» **Written request**
Please format the data from the line containing "You are a computer-use agent." through the end of the data as a numbered list, skipping blank lines and leaving out the pictures.

Items from a data source
####
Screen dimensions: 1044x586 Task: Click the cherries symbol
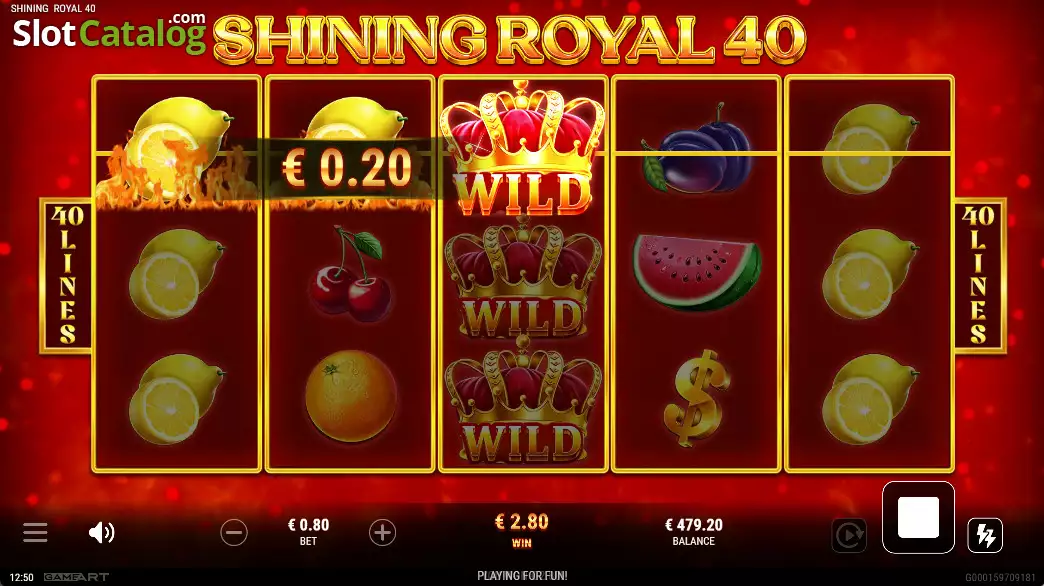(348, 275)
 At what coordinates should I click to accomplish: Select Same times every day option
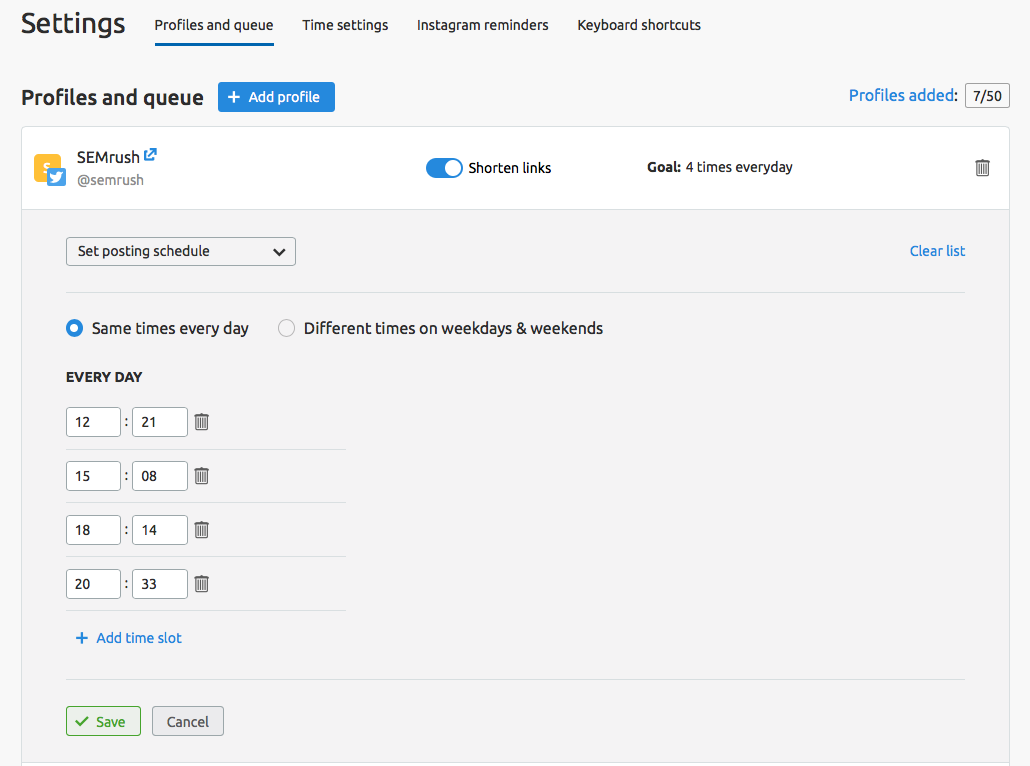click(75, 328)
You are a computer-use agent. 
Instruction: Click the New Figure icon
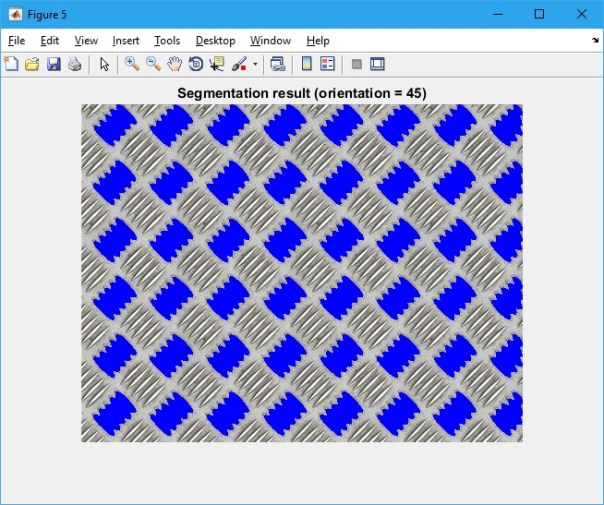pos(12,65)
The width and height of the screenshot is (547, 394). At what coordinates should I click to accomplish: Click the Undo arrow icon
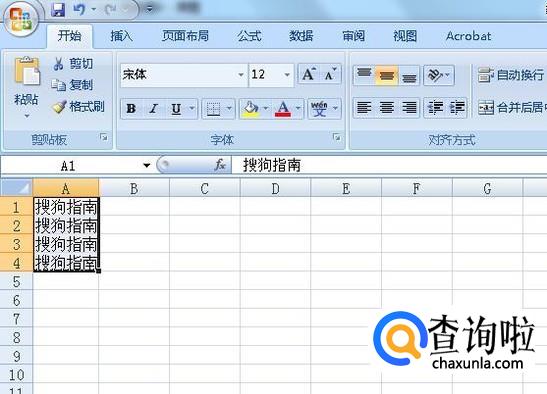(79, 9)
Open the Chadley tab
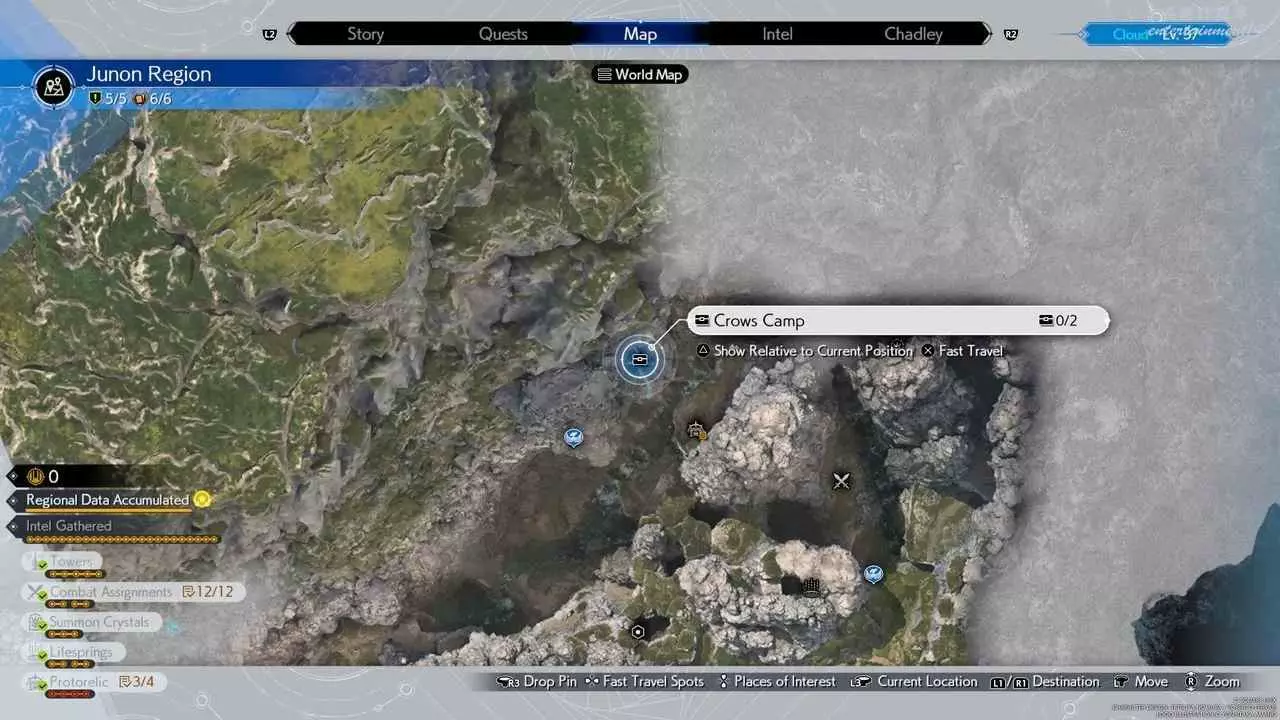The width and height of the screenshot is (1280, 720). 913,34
####
» **Response to the exercise**
1. You are a computer-use agent. 
2. Instruction: Click the New Figure icon
3. pos(12,65)
4. The width and height of the screenshot is (547, 394). At what coordinates should I click to accomplish: Click the Undo arrow icon
5. (79, 9)
6. Open the Chadley tab
7. The width and height of the screenshot is (1280, 720). 913,34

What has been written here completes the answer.